* Task goal:
Each line of the data should be duplicated precisely.

* Given records:
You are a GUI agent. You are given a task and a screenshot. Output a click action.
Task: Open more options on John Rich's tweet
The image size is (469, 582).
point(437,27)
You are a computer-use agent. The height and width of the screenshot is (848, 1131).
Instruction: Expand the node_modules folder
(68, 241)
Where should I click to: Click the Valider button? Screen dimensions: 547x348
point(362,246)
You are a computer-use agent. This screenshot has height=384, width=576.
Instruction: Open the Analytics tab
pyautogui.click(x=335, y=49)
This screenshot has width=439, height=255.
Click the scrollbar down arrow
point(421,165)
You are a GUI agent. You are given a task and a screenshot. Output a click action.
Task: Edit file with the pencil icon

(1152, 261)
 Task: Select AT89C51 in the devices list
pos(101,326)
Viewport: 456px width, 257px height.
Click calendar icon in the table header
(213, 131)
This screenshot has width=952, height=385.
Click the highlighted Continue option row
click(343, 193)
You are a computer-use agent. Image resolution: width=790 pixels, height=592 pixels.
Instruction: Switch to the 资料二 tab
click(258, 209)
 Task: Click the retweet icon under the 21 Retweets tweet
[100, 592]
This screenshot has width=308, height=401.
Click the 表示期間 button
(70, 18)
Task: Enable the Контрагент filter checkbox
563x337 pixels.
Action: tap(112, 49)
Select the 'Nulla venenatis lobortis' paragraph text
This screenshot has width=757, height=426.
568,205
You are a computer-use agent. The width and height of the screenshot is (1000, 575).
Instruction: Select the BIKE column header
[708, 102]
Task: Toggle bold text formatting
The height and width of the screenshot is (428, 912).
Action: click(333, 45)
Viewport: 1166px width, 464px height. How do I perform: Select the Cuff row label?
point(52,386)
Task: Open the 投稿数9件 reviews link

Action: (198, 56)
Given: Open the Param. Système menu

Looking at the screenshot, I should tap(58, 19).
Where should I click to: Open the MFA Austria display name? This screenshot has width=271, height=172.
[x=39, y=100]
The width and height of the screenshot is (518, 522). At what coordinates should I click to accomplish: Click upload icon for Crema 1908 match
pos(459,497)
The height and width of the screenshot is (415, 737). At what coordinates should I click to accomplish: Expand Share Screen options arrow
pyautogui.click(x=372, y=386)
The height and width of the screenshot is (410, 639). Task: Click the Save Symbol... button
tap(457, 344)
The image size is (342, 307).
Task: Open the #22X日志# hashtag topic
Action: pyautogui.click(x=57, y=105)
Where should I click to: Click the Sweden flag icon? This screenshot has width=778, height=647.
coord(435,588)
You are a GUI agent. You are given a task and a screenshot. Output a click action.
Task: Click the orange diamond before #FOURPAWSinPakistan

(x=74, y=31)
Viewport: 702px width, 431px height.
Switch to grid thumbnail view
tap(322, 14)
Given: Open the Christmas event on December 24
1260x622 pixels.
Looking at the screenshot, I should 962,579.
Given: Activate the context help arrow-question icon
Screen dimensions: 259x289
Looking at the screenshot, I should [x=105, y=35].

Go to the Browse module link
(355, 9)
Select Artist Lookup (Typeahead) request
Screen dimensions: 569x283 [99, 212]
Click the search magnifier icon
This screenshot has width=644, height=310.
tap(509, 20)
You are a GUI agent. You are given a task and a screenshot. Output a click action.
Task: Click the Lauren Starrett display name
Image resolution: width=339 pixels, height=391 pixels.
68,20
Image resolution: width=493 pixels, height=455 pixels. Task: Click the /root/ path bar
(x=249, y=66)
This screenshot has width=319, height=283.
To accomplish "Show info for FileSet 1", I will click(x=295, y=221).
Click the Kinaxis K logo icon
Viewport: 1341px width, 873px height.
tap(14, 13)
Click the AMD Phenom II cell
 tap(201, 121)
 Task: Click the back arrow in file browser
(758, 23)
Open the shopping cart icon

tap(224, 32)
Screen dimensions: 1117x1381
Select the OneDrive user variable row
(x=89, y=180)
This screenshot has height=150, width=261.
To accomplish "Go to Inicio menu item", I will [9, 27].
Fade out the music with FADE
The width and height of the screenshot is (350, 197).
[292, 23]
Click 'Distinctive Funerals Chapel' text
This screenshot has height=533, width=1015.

* Output below:
You are a GUI agent. You are given a task and a screenshot. Output a click action.
Task: Open more options on John Rich's tweet
The image size is (469, 582).
point(437,27)
You are a computer-use agent. The height and width of the screenshot is (848, 1131).
Instruction: Expand the node_modules folder
(68, 241)
Where should I click to: Click the Valider button? Screen dimensions: 547x348
point(362,246)
You are a computer-use agent. This screenshot has height=384, width=576.
Instruction: Open the Analytics tab
pyautogui.click(x=335, y=49)
This screenshot has width=439, height=255.
Click the scrollbar down arrow
point(421,165)
You are a GUI agent. You are given a task and a screenshot. Output a click action.
Task: Edit file with the pencil icon

(1152, 261)
 Task: Select AT89C51 in the devices list
pos(101,326)
Viewport: 456px width, 257px height.
Click calendar icon in the table header
(213, 131)
This screenshot has width=952, height=385.
Click the highlighted Continue option row
click(343, 193)
You are a computer-use agent. Image resolution: width=790 pixels, height=592 pixels.
Instruction: Switch to the 资料二 tab
click(258, 209)
 Task: Click the retweet icon under the 21 Retweets tweet
[100, 592]
This screenshot has width=308, height=401.
Click the 表示期間 button
(70, 18)
Task: Enable the Контрагент filter checkbox
563x337 pixels.
Action: tap(112, 49)
Select the 'Nulla venenatis lobortis' paragraph text
This screenshot has width=757, height=426.
568,205
You are a computer-use agent. The width and height of the screenshot is (1000, 575).
Instruction: Select the BIKE column header
[708, 102]
Task: Toggle bold text formatting
The height and width of the screenshot is (428, 912).
Action: click(333, 45)
Viewport: 1166px width, 464px height. How do I perform: Select the Cuff row label?
point(52,386)
Task: Open the 投稿数9件 reviews link

Action: (198, 56)
Given: Open the Param. Système menu

Looking at the screenshot, I should tap(58, 19).
Where should I click to: Open the MFA Austria display name? This screenshot has width=271, height=172.
[x=39, y=100]
The width and height of the screenshot is (518, 522). At what coordinates should I click to accomplish: Click upload icon for Crema 1908 match
pos(459,497)
The height and width of the screenshot is (415, 737). At what coordinates should I click to accomplish: Expand Share Screen options arrow
pyautogui.click(x=372, y=386)
The height and width of the screenshot is (410, 639). Task: Click the Save Symbol... button
tap(457, 344)
The image size is (342, 307).
Task: Open the #22X日志# hashtag topic
Action: pyautogui.click(x=57, y=105)
Where should I click to: Click the Sweden flag icon? This screenshot has width=778, height=647.
coord(435,588)
You are a GUI agent. You are given a task and a screenshot. Output a click action.
Task: Click the orange diamond before #FOURPAWSinPakistan

(x=74, y=31)
Viewport: 702px width, 431px height.
Switch to grid thumbnail view
tap(322, 14)
Given: Open the Christmas event on December 24
1260x622 pixels.
Looking at the screenshot, I should 962,579.
Given: Activate the context help arrow-question icon
Screen dimensions: 259x289
Looking at the screenshot, I should [x=105, y=35].

Go to the Browse module link
(355, 9)
Select Artist Lookup (Typeahead) request
Screen dimensions: 569x283 [99, 212]
Click the search magnifier icon
This screenshot has width=644, height=310.
tap(509, 20)
You are a GUI agent. You are given a task and a screenshot. Output a click action.
Task: Click the Lauren Starrett display name
Image resolution: width=339 pixels, height=391 pixels.
68,20
Image resolution: width=493 pixels, height=455 pixels. Task: Click the /root/ path bar
(x=249, y=66)
This screenshot has width=319, height=283.
To accomplish "Show info for FileSet 1", I will click(x=295, y=221).
Click the Kinaxis K logo icon
Viewport: 1341px width, 873px height.
tap(14, 13)
Click the AMD Phenom II cell
 tap(201, 121)
 Task: Click the back arrow in file browser
(758, 23)
Open the shopping cart icon

tap(224, 32)
Screen dimensions: 1117x1381
Select the OneDrive user variable row
(x=89, y=180)
This screenshot has height=150, width=261.
To accomplish "Go to Inicio menu item", I will [9, 27].
Fade out the music with FADE
The width and height of the screenshot is (350, 197).
[292, 23]
Click 'Distinctive Funerals Chapel' text
This screenshot has height=533, width=1015.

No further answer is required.